Before and After: Trojans react to the Midterm Elections
November 9, 2018
With the Midterm Elections over, voting-age Trojans had a lot to say about the “referendum on Donald Trump,” both before and after the results of the election became clear.
Across the board, Trojans who were interviewed said they dislike Kris Kobach, former Kansas Secretary of State under Sam Brownback.
Carson Klingerman, senior, says “I really didn’t want to vote for him after that, because I really don’t think Brownback did a really great job at all, and honestly they probably swayed me more towards Greg Orman or Laura Kelly. Really anyone just not Kobach. ”
Jack Mickelsen, senior, also said he dislikes some of Kobach’s key issues.
“I want to help put people in office that are pro-medical marijuana, pro-LGBT, and mostly pro-gun,” he says.
Kris Kobach has taken an anti-LGBT stance, claiming in July 2015 that adoption by gay couples is “certainly not good for the kids.”
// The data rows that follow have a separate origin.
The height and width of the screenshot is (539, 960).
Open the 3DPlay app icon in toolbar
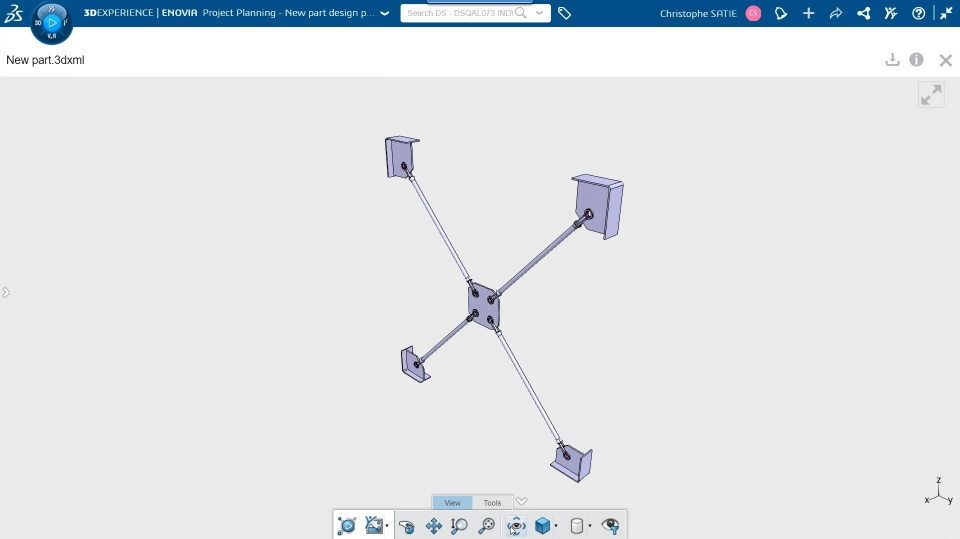point(347,526)
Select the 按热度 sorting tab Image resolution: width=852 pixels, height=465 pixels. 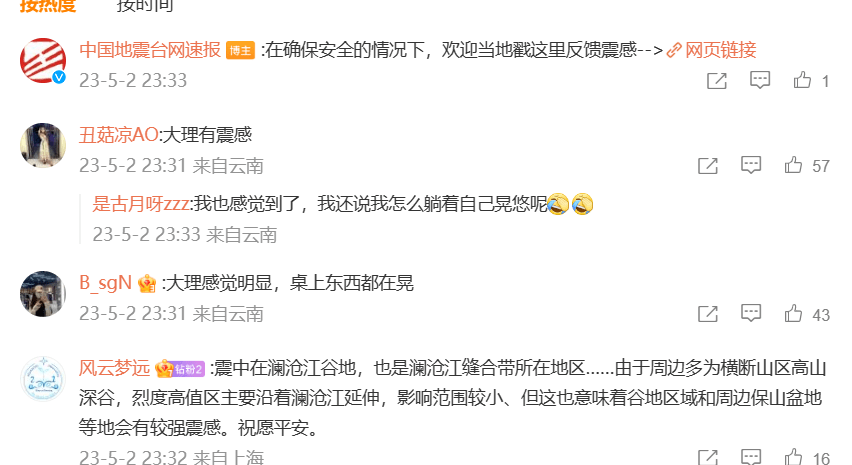coord(48,5)
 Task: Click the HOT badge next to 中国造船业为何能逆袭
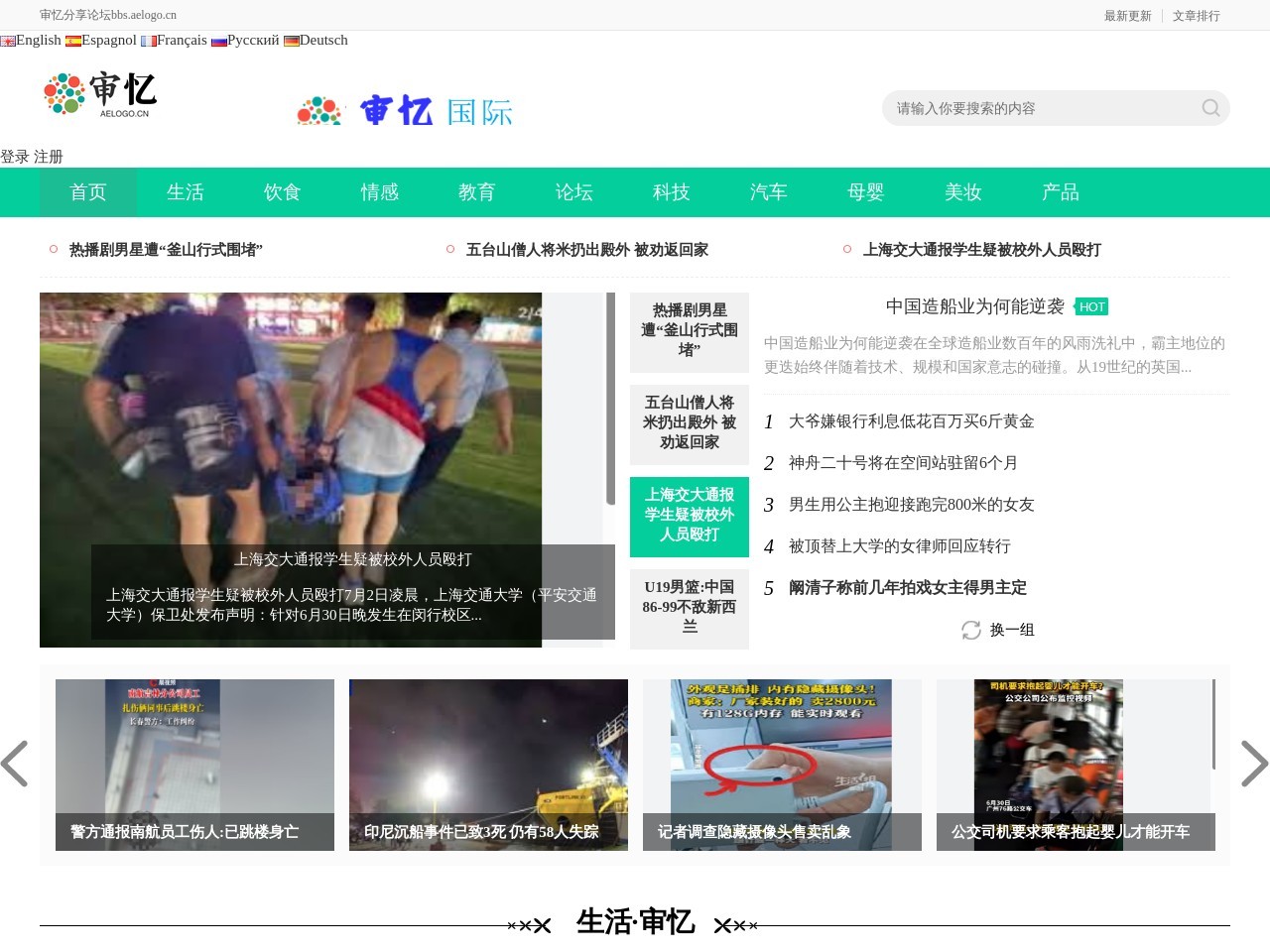click(1091, 306)
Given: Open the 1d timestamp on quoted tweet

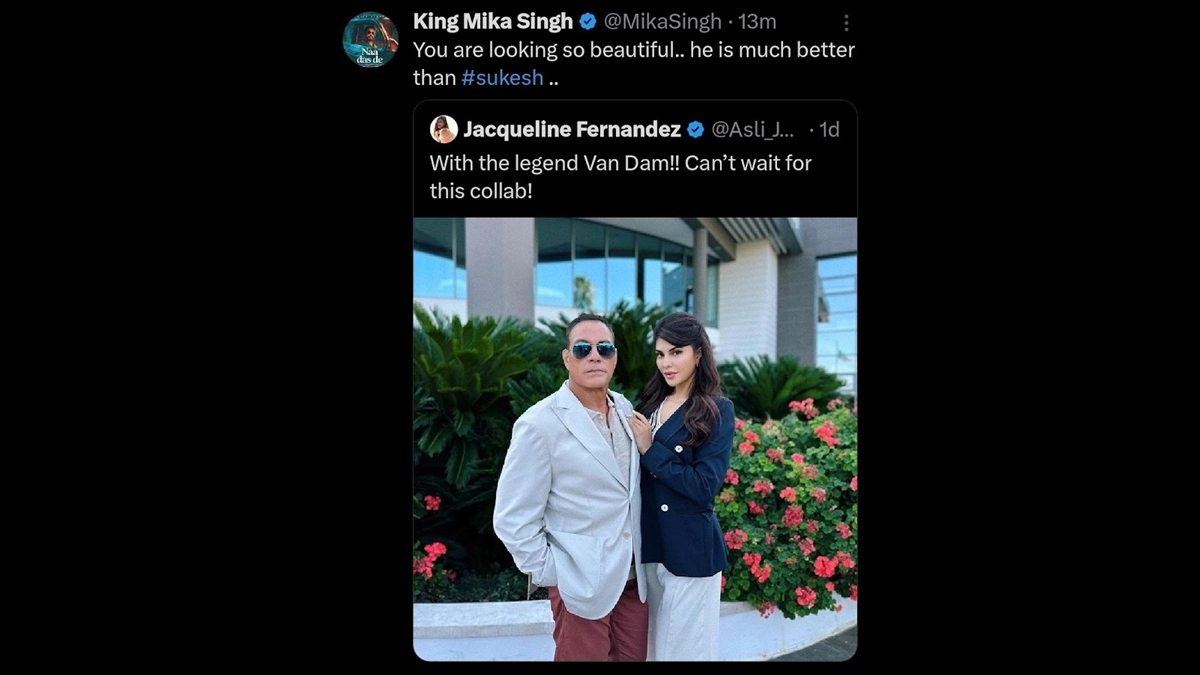Looking at the screenshot, I should click(829, 129).
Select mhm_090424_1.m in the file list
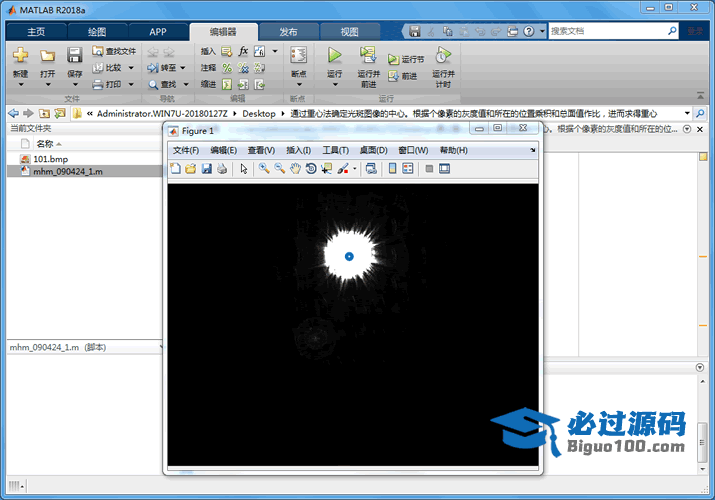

As first-time voters, both Klingerman and Mickelesen were motivated by a number of keys issues that were driving them to the polls.
“I think the issue of the Second Amendment [and] making sure that everyone is represented, the equal amount,” Klingerman says.
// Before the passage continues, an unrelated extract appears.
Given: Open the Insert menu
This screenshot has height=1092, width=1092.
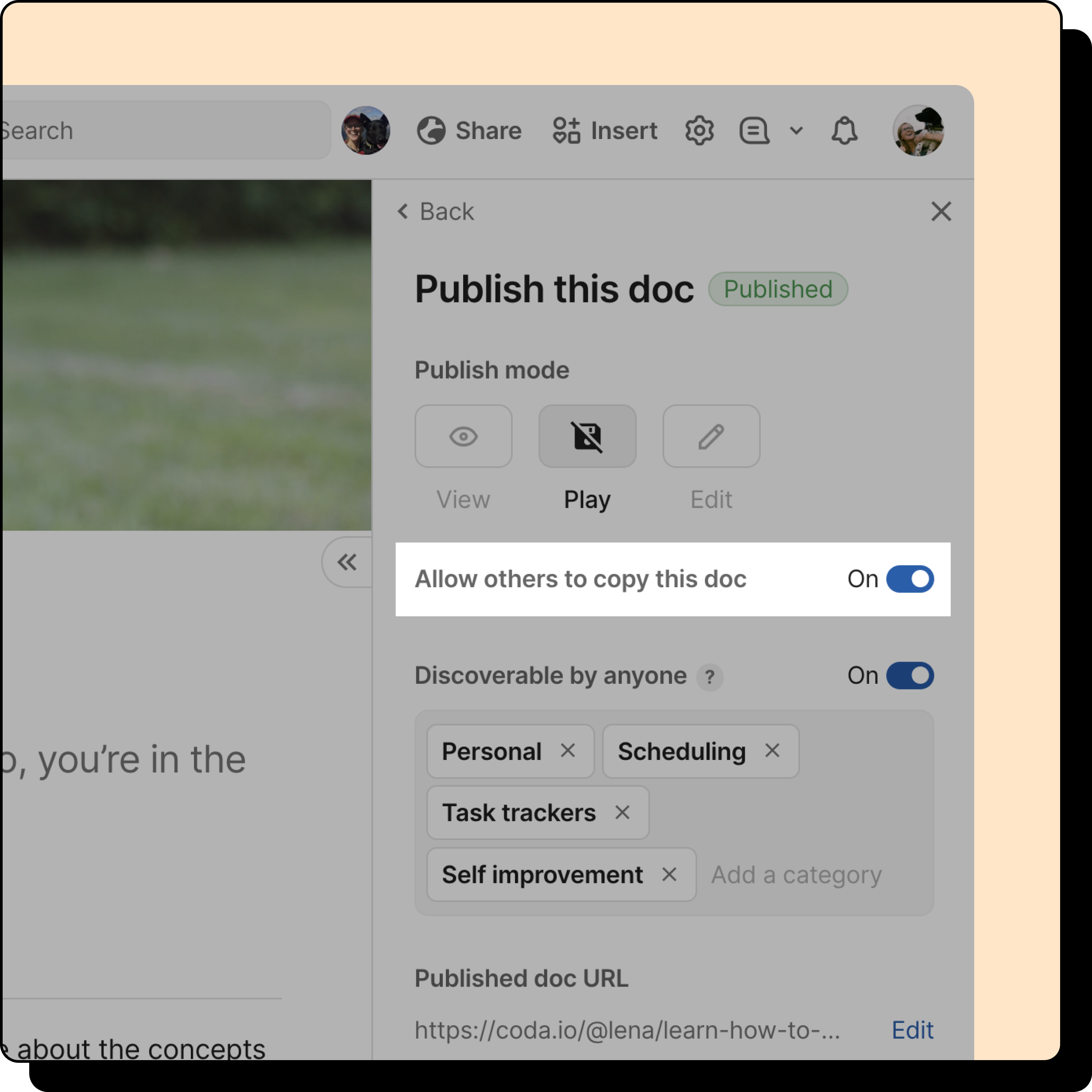Looking at the screenshot, I should (605, 131).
“I voted for people that I felt weren’t going to just add fuel to that fire, and that seemed like they both wanted to and knew how to fix the issues we face,” Mickelsen says.
Going in, Klingerman and Mickelsen said they felt the most important race was the battle for the governor.
“Definitely the governor’s election. It’ll be interesting to see who voters pick to be our next governor after what Brownback’s administration has done here for the past 8 years,” Mickelsen says.
“Probably the governor. I just don’t want another Brownback, so I just want to stop that,” Klingerman says.
The 2018 Midterm elections featured substantially more campaign advertisements and promotions than any other midterm election in recent history. According to the Center for Responsive Politics, more than $5.2 billion was spent on campaigns throughout the nation, breaking the previous record of $4.4 billion.
This new increase in advertisements caught the eyes of Mickelsen and Klingerman as well.
“I wasn’t planning on voting for Steve Watkins but his ads definitely made that even more clear to me. He went to West Point, which has an honor code. It states that they won’t lie or tolerate those that do. He had graduated from West Point by the time he lied for his campaign, but I think it still says a lot about him as a person. His ads were low blows that have nothing to do with Paul Davis as a person,” Mickelsen says.
“The only [advertisements I noticed] were the Kobach ads, when they talk about him wanting to do a lot of what Brownback did, I really didn’t want to vote for him after that, because I really don’t think Brownback did a really great job at all,” Klingerman says.
Now, with the elections over and results counted, Kansas has flipped its more conservative-leaning government to a more liberal-leaning one.
Laura Kelly, Democratic candidate for governor, won with 47.79% of votes, while Kris Kobach, Republican candidate for governor, lost with only 43.3% of votes.
In KS-House District 1, where Topeka is located, Democrat Paul Davis narrowly lost (by a 1.72% margin) against Republican Steve Watkins.
However, in KS-House District 3, where populous Johnson County is located, Democrat, Native American, and LGBT Sharice Davis won with 53.33% of votes, compared to Kevin Yoder’s 44.19%.
Both Klingerman and Mickelsen say they aren’t too surprised about the results of the election.
“I wasn’t surprised that Laura Kelly won. I thought it would be a closer race, or at least closer than it was. I was disappointed but not surprised to see Steve Watkins win. I figured it wouldn’t be as drastic as it was. I thought Paul Davis had it. It’s disappointing to see that many people were able to look past Steve Watkins’ past; his record, his history. But I’m not surprised that people did that and they just voted for the party and not for the person I think,” Mickelsen says.
“I was surprised by how Steve Watkins was losing in the beginning, and then the result that he won. Definitely not surprised to see Laura Kelly win, I kind of figured she was going to win; she’s a great candidate,” Klingerman says.
Laura Kelly is preparing to strike down several Brownback-era executive orders, including one she told reporters on Thursday that will reinstate protections for LGTBQ state employees.
Kelly’s political agenda matches what Mickelsen and Klingerman expect of the Democrat, yet some questions still remain for them about what she can get done.
“I think we’ll definitely see a more liberal stance on a lot of things. So I think stuff like that [the reinstatement of protections for LGTBQ state employees] we will see a lot more liberal policies implemented, but I don’t know to what extent that will affect us, on like a day-to-day basis,” Mickelsen says.
“I think some things she’ll be able to get done and some things will be stagnant. I think a lot of things will stay the same though,” Klingerman says.